Yes, I uninstalled Firestarter and rebooted before trying that command.

Revision history for this message
bobbyjean58 (bobbyjean58) wrote :

I placed the command 'sysctl -w net.ipv4.tcp_timestamps=0' in /etc/init.d/rc.local, rebooted, and as of right now everything is fine. No connection problems. But for a novice this might be a bit of a problem to do. Isn't there a way to include this command in the Intrepid final release by default?

Thanks for finding a solution for this, Nathan.

Revision history for this message
Forest Bond (forest-bond) wrote :

bobbyjean58,

The standard place for this kind of setting is in /etc/sysctl.conf. Add the following line to that file:

net.ipv4.tcp_timestamps=0

This is preferred over /etc/init.d/rc.local (actually, you may want to change /etc/rc.local instead of that file, too).

I agree, though. Ubuntu is supposed to be easy to use, and editing /etc/sysctl.conf is outside of the what many users ought to be reasonably considered to do. I understand that this is ultimately a router bug, but why aren't other OS's affected?
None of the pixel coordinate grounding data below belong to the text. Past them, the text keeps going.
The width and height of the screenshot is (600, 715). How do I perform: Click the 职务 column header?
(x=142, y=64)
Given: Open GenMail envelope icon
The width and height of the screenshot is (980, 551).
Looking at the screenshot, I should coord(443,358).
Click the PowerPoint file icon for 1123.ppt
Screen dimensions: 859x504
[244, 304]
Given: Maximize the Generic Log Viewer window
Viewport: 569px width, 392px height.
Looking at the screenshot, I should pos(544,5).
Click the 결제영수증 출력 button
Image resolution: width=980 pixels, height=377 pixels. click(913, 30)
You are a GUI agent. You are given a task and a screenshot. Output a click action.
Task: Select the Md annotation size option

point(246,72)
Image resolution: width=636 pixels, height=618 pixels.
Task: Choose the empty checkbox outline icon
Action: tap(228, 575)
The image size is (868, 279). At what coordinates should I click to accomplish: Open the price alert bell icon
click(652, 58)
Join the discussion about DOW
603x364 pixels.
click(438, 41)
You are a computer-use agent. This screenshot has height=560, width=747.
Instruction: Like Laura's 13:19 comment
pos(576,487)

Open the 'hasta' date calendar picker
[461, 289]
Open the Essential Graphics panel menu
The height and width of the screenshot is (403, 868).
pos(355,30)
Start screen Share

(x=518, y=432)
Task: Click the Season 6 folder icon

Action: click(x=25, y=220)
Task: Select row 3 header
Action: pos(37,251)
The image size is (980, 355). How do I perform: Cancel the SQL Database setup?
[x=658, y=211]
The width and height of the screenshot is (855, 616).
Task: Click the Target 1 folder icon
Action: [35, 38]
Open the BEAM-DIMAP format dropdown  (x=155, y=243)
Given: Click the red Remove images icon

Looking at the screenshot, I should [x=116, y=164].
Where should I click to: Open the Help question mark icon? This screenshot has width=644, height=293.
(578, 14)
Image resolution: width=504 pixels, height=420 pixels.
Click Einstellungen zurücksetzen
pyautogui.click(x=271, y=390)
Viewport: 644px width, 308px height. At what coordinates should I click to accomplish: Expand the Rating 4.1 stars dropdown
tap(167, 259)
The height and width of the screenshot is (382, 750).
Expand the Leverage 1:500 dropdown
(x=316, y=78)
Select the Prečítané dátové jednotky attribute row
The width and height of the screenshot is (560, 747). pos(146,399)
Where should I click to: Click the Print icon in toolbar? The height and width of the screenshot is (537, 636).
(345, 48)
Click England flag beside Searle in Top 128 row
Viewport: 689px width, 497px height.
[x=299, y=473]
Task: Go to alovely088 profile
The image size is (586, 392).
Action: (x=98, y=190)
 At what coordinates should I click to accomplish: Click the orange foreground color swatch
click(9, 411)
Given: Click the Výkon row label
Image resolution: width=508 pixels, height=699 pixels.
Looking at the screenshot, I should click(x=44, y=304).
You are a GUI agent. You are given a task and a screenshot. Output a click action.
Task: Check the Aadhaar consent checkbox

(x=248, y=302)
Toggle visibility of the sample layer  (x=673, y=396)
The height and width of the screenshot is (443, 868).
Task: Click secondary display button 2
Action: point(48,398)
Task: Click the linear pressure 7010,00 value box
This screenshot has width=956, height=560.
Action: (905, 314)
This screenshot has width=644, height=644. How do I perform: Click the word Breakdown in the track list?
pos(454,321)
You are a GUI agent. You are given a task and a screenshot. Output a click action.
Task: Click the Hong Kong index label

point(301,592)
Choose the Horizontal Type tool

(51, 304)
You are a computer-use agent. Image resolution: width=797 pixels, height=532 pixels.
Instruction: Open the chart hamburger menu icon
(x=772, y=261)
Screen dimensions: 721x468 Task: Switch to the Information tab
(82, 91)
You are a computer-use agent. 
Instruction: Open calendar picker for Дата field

Do they also fail to set the timestamp header?

Steve Langasek (vorlon)
Changed in linux:
status: Confirmed → Invalid
Colin Watson (cjwatson)
Changed in ubuntu-release-notes:
assignee: nobody → kamion
importance: Undecided → Medium
status: New → Triaged
Colin Watson (cjwatson)
Changed in ubuntu-release-notes:
status: Triaged → Fix Released
Steve Langasek (vorlon)
Changed in ubuntu-release-notes:
status: Fix Released → In Progress
assignee: kamion → vorlon
Changed in linux:
status: Invalid → Triaged
Changed in linux:
status: Unknown → Confirmed
Steve Langasek (vorlon)
Changed in ubuntu-release-notes:
status: In Progress → Fix Released
Matt Zimmerman (mdz)
Changed in linux:
milestone: none → intrepid-updates
21 comments hidden view all 101 comments
Revision history for this message
williamlweaver (weaver-lasalle) wrote :

Thanks all for the TCP timestamps workaround on the 8.10 rc release notes page. I can confirm experiencing the described "certain sites" connection problem in ibex after an upgrade from hardy LTS.

I am using a Westel Model 327W wired/wireless router on Verizon DSL. After an attempt to diagnose the issue with system monitor, I rtfm'ed the known issues page and the description looked like it was written to me personally.

Kudos to all for resolving the issue.

Revision history for this message
Nick Lowe (n-lowe) wrote :

I agree... You should really delay for this if you need more time...

RC shouldn't mean Release ComeHellOrHighWater

The users who are most likely to hit this are home users behind their aged/unmaintained consumer routers who are highly unlikely to understand why they can't access the Web and will just go elsewhere...

Revision history for this message
Graham Lyon (eviltwin) wrote :

Just to clarify on my point above, what Nick said about it being people who aren't technically minded being affected by this is what I was attempting to show. On mass, the people who are affected by this will be users who don't read the release notes (I often don't bother, for example, only when downloading RC builds do I generally do that). That means that saying "oh well all they have to do is sudo blah and it will all work" is absolutely pointless. This gives the worst out of the box experience for any linux converts and I am anticipating my girlfriend ringing me at the end of the month because she's upgraded her laptop and the internet no longer works...

If you truly care about ubuntu being "linux for human beings" then you will delay the release to get this fixed - having network access is one of the most fundamental features of the distro. How many threads in the forums are you anticipating seeing of people who can't be bothered to search the forums, don't read the release notes and seem to have internet access issues? (assuming they can get to the forums!)

Let's look at the release notes. First, the description isn't /technically/ accurate: the issue isn't a result of tcp timestamping, it's a result of the ordering and disabling timestamps happens to fix the issue. So, I'm a home user and I'm told I should run the command:
sudo sysctl -w net.ipv4.tcp_timestamps=0
Great, where do I type that? What's this TCP stuff anyway? Those release notes are written by devs and clearly target devs at some points, you're just not really thinking about who this affects most badly...

As always, feel free to retort my above points...

Revision history for this message
Nick Lowe (n-lowe) wrote :

Looking at the rease notes which -normal- user is going to even associate Internet with TCP... (In the UK, most people think TCP is a brand of antiseptic!)

It is implicit to -us- only.

If I asked my brother or mom to read it, what would they say?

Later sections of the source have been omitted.